Резкий, тяжело-сладкий запах ее духов перебил даже остаточную вонь корюшки, стлавшуюся над кухонным полом.

— Где только берет, — сказал Миша, морща нос.

На Варге были, как всегда, сплошь тряпки — облако, вихрь тряпок, но ее и нельзя было представить ни в чем другом. Даня боялся всматриваться, чтобы не разглядеть, что из чего сделано. Варга могла быть сколь угодно вульгарна, капризна, даже глупа — ничего страшного, все ей шло, — но не могла надеть теннисный костюм, мимикрировать под американистую деловитость, сшить себе шапочку по журнальной выкройке. Самые пошлые ее маскарады пахли цыганской степью, а самые модные и свежекупленные летние костюмы студенток на Невском выглядели непоправимо засаленными. Эту цыганщину он и любил в ней — по меркам двадцать шестого года любая пошлость тринадцатого почти равнялась подвигу.

— Скажи, — с неожиданной томностью, с темной лаской спросила она, прижимаясь к нему на лестнице, — скажи мне вот что… Или нет, пожалуй, не говори.

— Пожалуй, не скажу, — буркнул он.

— Ты чурбан, тюфяк, — в «чурбане» она програссировала, чего прежде за ней не возилось. — Когда я только выучу тебя.
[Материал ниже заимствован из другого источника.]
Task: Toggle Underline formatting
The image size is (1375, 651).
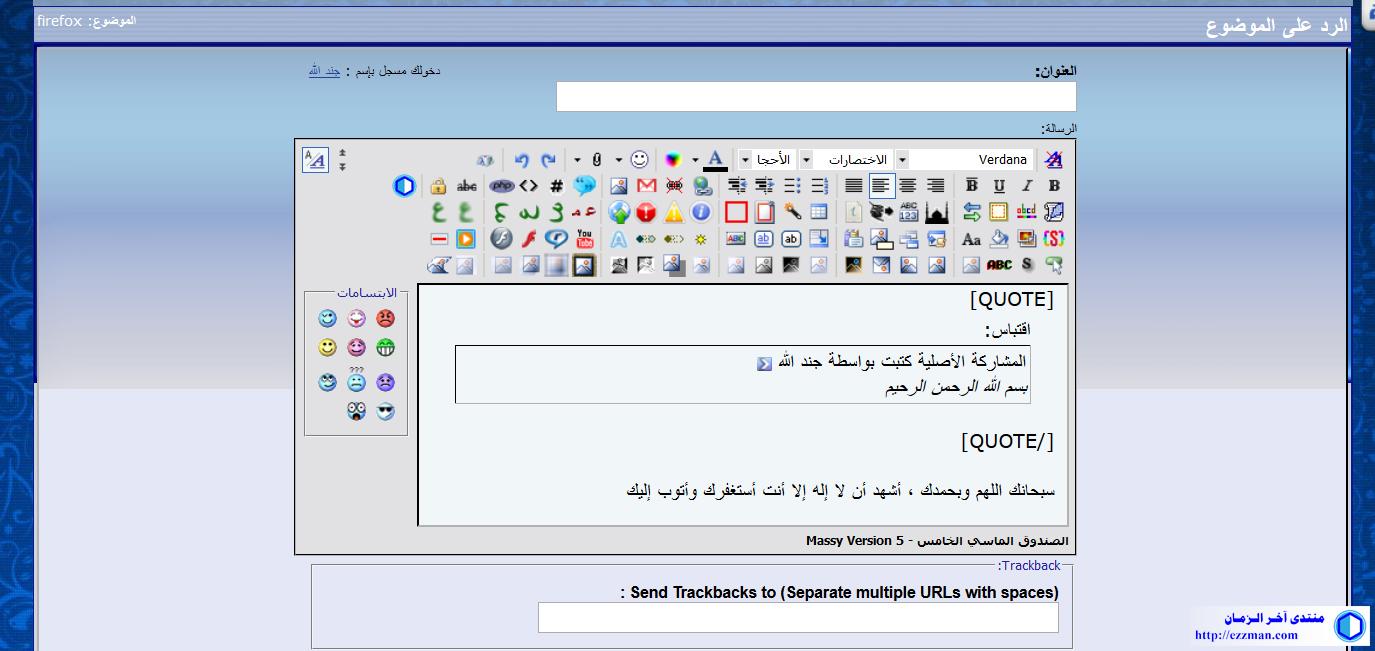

Так скажи мне, там можно будет остаться на ночь?

— Не знаю… не думаю. — Даня страшно смутился и не сумел этого скрыть. — Вообще я туда впервые.

— Это неважно, — сказала она. — Если ты сегодня не будешь тюфяком, я тебе что-то подарю, а если будешь, ужасно пожалеешь.
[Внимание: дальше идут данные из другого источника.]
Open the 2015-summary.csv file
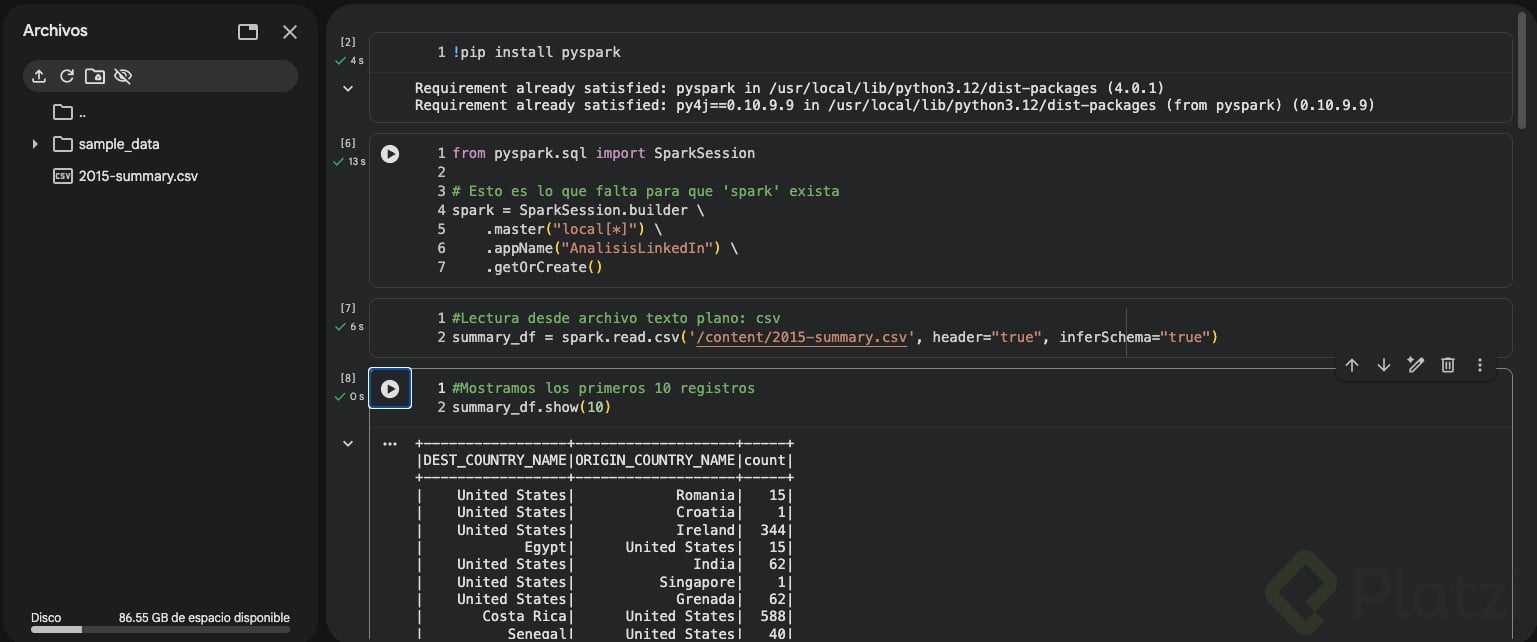This screenshot has height=642, width=1537. [x=138, y=176]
— Считай, что уже пожалел.

— Нет, нет, — она прижалась к нему горячим боком. — Не хочу тюфяка. Куда мы идем?

— Слушать пьесу, — выпалил Даня.

— Страсть соблазнительно, — протянула она. — Как посмотрю на всех вас, а потом на себя, так прямо и жить не хочется. За что я вам всем такая… сшитая на заказ?

Да, да, привычно умиляясь каждому ее слову, подумал Даня. Всех сшили на заказ и забыли забрать, вот изволь теперь стоять на одной полке с мешками удобрений, с промасленными механизмами, на чужом складе, вдалеке от теплых домов, где нам были бы рады. А может, и не забыли, может, всех, кто мог нас забрать, просто убили. А скорей всего, мы им не подошли. Им нужны были какие-то другие, настоящие, которые никогда не согласились бы стоять с промасленными механизмами. Если бы мы были настоящие, мы сами сбежали бы со склада и разошлись по правильным домам. А впрочем…
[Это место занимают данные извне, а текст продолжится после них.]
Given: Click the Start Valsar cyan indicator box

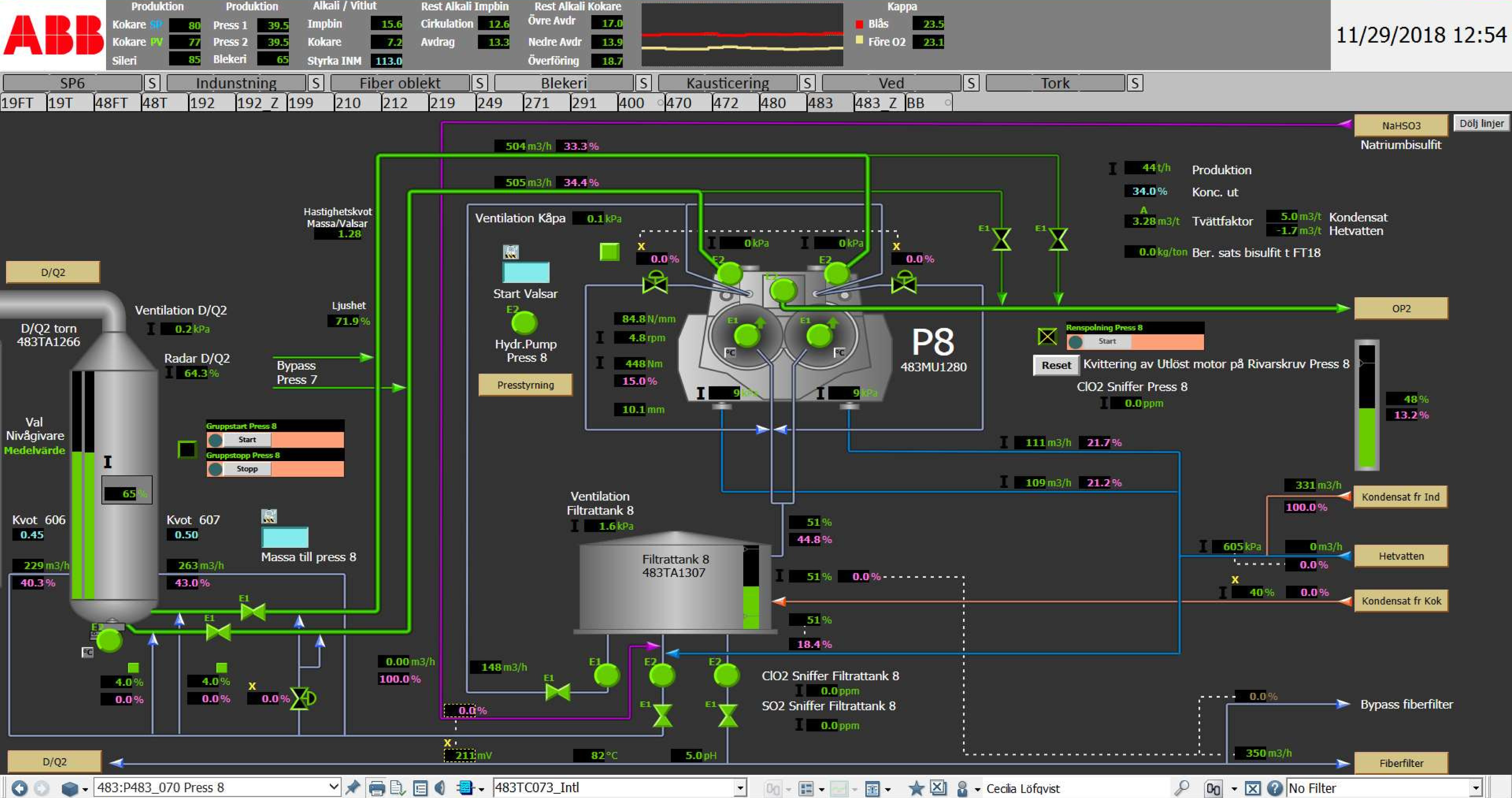Looking at the screenshot, I should 525,273.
Вот что я делаю у Остромова, понял он. Вот именно это самое я и делаю.

2

Кугельский праздновал вовсе не окончание пьесы, а новоселье, но странная стыдливость заставила его об этом при Дане промолчать. От других не скрывал, прямо говорил: вселяюсь. Что ж было не вселяться? В Ленинграде это была теперь частая вещь. Одни сочтены лишними и высланы, другие найдены полезными и вселены. В двадцать втором высылали дворян, подозреваемых в заговорах, в двадцать пятом — дворян, пытавшихся скрыть, что они дворяне, а в двадцать восьмом — просто дворян, и всякий раз как-то так выходило, что чем лояльней ты был, тем сильней доставалось. Сначала стали истреблять тех, кто остался из любви к Родине, потом — тех, кто пытался на нее работать, потому что, значит, примазывался; и в результате лучше всех было тем, кто с самого начала сказал — тьфу на вас. Их высылают раньше, когда все еще мягче. Вообще тут не любят примирившихся — любят явных врагов, но это вещь отдельная, до Кугельского не относящаяся. А Кугельского вселили на место Белашевых, отправленных в Среднюю Азию.

Белашевы жили на Васильевском, в Третьей линии, в квартире, от которой им оставили комнатку. В прочие комнаты вселились слесарь Хватов, пропагандист Тишкин, оперуполномоченный Власов с женой и непрерывно дерущимися близнецами, а в бывшую комнату уплотненных владельцев попал по чрезвычайному рвению Кугельский, умница. Вумный как вутка, поддразнивал его криминальный репортер хохол Сулема. Кугельский давно привлек внимание Еремеева — плотного, красного, одышливого, каков и должен быть редактор «Красной газеты» в реконструктивный период. Особенно хорошо писал он о бывших — тут все его кавычки были на месте. Собственно, писать о бывших хотели все. Тема была — не бей лежачего, или именно бей, но ведь тут не годится пролетарская грубость. Тут нужно показать, что и мы не лыком шиты. Нужна несколько витиеватая ирония, презрительная, почти добрая насмешка победителя: довольно топтать, пора пинать! И Кугельскому это удавалось — шла ли речь об опере, о хищениях или простоях: он хамил неуверенно, без замаху, что могло выглядеть снисходительностью победителя, хоть и было на деле древним, не побежденным покамест инстинктом раба. Он хорошо понимал про себя, кто они такие и где место ему самому, а потому бил покамест исподтишка.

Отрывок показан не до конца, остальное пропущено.